• [Task objective]: Copy the records below word for word, starting at the line containing "Describe the element at coordinates (1173, 438)" and ending at the line containing "(1020, 318).".
━━━ Excerpted records ━━━
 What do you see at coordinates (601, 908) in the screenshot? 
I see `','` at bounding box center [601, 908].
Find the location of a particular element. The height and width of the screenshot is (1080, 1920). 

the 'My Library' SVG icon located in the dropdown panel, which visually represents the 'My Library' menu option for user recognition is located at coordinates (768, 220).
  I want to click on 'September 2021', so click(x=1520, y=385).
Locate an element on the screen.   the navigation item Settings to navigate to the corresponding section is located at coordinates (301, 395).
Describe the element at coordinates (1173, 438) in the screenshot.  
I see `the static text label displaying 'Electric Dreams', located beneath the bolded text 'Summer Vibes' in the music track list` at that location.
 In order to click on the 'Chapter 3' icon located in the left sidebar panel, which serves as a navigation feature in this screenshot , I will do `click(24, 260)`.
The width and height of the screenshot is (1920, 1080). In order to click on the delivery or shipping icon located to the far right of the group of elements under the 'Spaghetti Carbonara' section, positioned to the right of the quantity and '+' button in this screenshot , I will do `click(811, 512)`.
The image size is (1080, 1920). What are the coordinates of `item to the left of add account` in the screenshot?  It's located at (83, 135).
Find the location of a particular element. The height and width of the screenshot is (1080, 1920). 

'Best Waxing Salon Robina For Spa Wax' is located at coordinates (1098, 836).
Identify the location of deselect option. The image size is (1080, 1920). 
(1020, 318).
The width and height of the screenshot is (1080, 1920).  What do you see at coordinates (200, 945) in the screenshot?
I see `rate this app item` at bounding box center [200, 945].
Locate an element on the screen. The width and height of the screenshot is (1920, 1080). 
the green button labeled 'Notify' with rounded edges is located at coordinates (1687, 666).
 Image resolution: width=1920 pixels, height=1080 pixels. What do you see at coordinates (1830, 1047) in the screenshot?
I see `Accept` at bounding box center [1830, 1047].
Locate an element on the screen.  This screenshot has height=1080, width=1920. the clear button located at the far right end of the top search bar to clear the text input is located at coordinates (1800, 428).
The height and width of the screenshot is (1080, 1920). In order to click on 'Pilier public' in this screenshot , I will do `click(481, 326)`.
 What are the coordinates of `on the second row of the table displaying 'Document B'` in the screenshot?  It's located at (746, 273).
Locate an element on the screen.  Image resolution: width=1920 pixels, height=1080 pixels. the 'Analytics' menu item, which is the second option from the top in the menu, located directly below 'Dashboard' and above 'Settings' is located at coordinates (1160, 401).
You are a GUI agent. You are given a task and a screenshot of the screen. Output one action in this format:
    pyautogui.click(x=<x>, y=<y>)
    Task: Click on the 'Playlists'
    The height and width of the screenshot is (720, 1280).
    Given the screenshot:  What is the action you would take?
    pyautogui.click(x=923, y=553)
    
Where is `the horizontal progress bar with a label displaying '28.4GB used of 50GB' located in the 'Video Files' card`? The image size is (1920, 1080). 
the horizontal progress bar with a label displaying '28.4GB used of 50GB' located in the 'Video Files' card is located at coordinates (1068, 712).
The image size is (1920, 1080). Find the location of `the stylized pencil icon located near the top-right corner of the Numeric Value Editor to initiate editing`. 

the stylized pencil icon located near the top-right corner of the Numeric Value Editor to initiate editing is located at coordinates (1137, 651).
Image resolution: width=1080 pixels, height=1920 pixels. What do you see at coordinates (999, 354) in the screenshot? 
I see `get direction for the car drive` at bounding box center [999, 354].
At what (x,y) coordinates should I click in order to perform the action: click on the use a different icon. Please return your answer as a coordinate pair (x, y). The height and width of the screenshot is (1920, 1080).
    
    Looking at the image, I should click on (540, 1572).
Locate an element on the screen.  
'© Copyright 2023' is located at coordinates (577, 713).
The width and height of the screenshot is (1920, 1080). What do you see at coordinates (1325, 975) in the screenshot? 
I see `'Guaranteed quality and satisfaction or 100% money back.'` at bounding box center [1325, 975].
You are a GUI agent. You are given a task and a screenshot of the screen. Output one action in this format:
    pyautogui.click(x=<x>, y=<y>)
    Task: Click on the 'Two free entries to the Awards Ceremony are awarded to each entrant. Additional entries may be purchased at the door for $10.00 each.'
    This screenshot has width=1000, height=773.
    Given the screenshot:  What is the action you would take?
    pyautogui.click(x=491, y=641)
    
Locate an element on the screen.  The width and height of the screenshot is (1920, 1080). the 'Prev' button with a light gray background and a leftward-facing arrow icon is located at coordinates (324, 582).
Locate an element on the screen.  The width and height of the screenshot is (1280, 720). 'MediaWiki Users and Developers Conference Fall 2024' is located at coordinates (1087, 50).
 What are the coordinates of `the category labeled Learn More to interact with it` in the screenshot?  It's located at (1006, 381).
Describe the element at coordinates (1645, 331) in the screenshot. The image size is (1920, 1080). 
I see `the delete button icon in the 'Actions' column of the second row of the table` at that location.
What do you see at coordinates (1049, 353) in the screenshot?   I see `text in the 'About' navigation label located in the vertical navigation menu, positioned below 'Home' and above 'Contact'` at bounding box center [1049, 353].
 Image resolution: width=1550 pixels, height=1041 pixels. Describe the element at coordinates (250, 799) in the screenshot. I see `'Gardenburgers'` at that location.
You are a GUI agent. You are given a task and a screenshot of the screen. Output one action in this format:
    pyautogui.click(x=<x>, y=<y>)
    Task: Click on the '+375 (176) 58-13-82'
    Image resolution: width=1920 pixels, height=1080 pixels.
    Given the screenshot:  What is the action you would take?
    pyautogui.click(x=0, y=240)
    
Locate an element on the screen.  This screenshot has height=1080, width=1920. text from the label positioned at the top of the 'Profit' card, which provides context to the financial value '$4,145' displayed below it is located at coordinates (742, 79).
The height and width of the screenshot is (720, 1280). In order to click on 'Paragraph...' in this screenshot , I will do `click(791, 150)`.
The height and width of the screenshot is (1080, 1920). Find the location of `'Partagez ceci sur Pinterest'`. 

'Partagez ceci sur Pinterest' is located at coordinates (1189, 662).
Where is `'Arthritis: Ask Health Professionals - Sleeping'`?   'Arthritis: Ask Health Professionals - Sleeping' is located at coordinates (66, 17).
━━━
• [Answer to this exercise]:
Describe the element at coordinates (1173, 438) in the screenshot.  
I see `the static text label displaying 'Electric Dreams', located beneath the bolded text 'Summer Vibes' in the music track list` at that location.
 In order to click on the 'Chapter 3' icon located in the left sidebar panel, which serves as a navigation feature in this screenshot , I will do `click(24, 260)`.
The width and height of the screenshot is (1920, 1080). In order to click on the delivery or shipping icon located to the far right of the group of elements under the 'Spaghetti Carbonara' section, positioned to the right of the quantity and '+' button in this screenshot , I will do `click(811, 512)`.
The image size is (1080, 1920). What are the coordinates of `item to the left of add account` in the screenshot?  It's located at (83, 135).
Find the location of a particular element. The height and width of the screenshot is (1080, 1920). 

'Best Waxing Salon Robina For Spa Wax' is located at coordinates (1098, 836).
Identify the location of deselect option. The image size is (1080, 1920). 
(1020, 318).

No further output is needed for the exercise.